**What is needed**
Restate all the entries exactly as they appear, apart from the pictures.

**Data provided**

------------------------------

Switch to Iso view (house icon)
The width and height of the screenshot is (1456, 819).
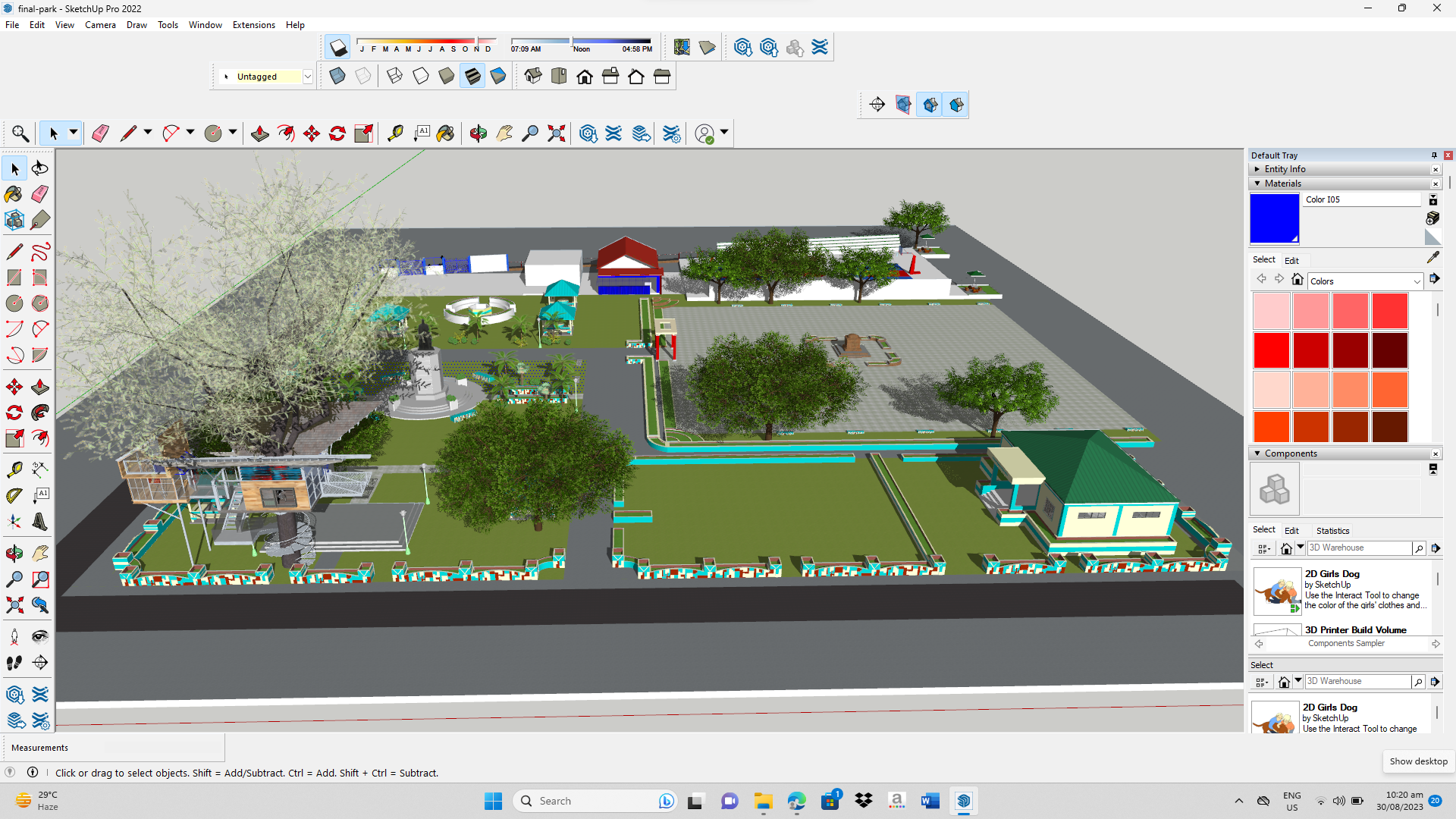pos(533,76)
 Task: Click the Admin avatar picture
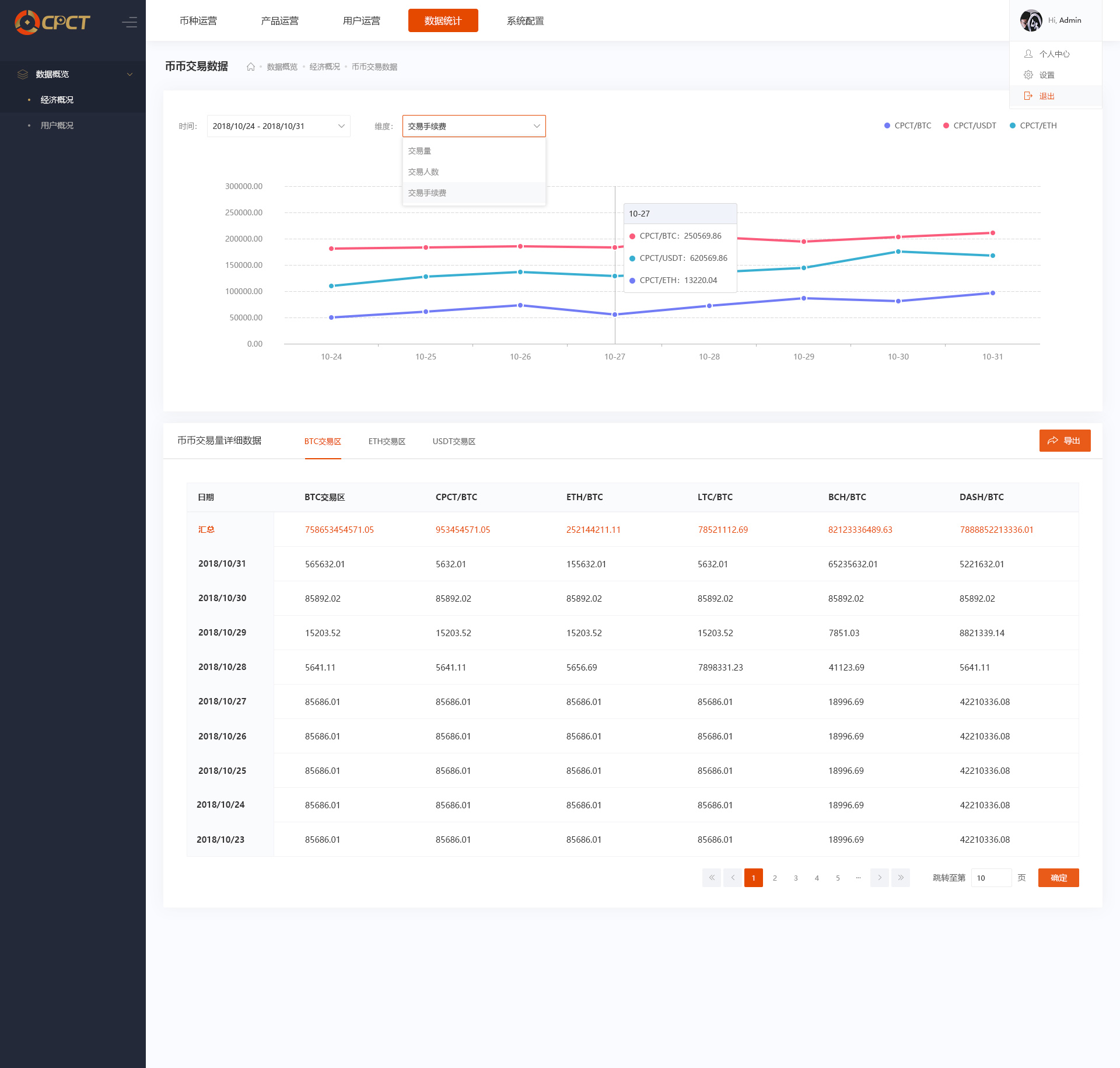[x=1031, y=20]
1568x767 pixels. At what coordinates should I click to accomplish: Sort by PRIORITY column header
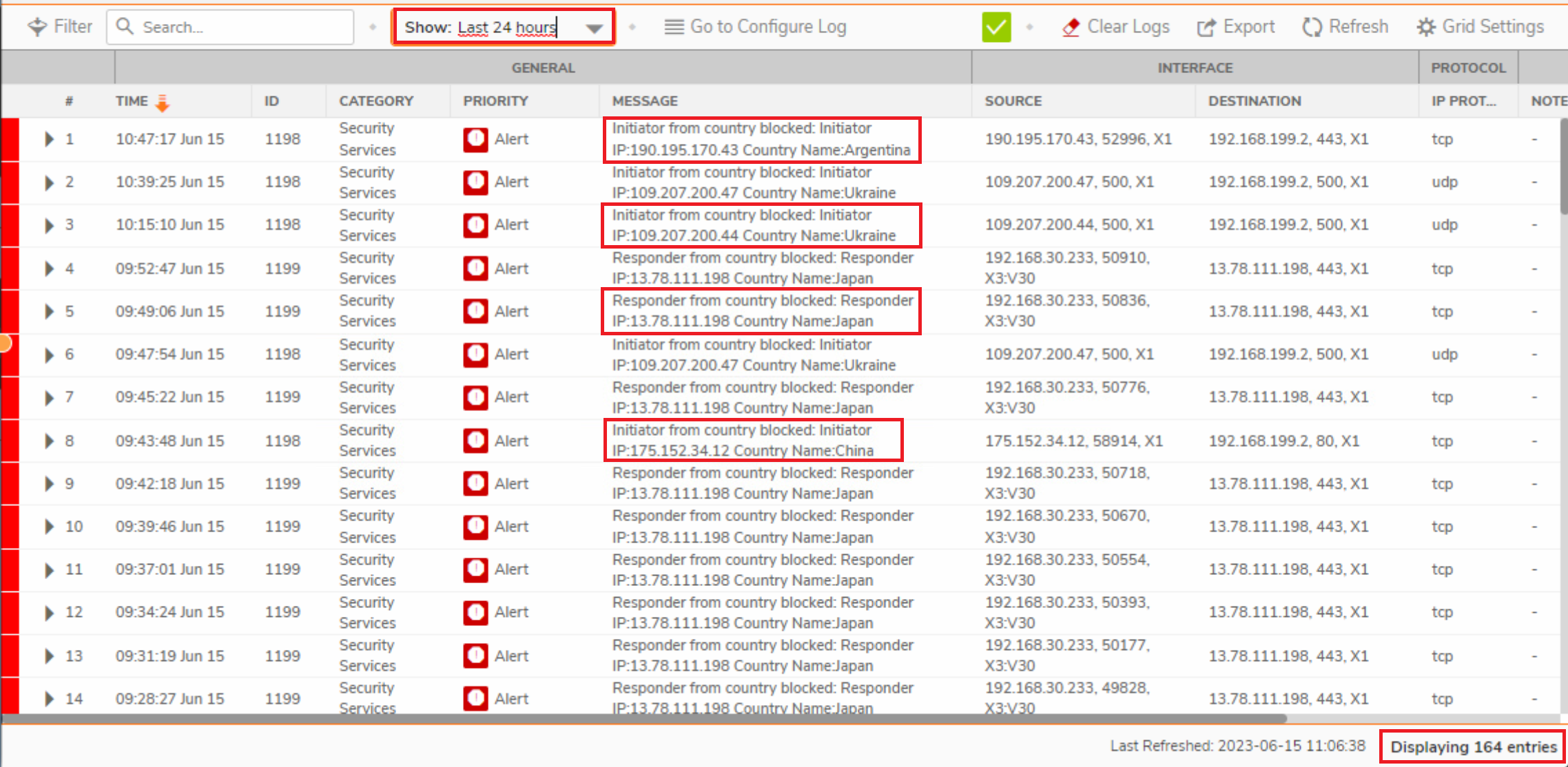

------------------------------

**Answer**
Switch to Iso view (house icon)
The width and height of the screenshot is (1456, 819).
pos(533,76)
 Task: Click the Admin avatar picture
[x=1031, y=20]
1568x767 pixels. At what coordinates should I click to accomplish: Sort by PRIORITY column header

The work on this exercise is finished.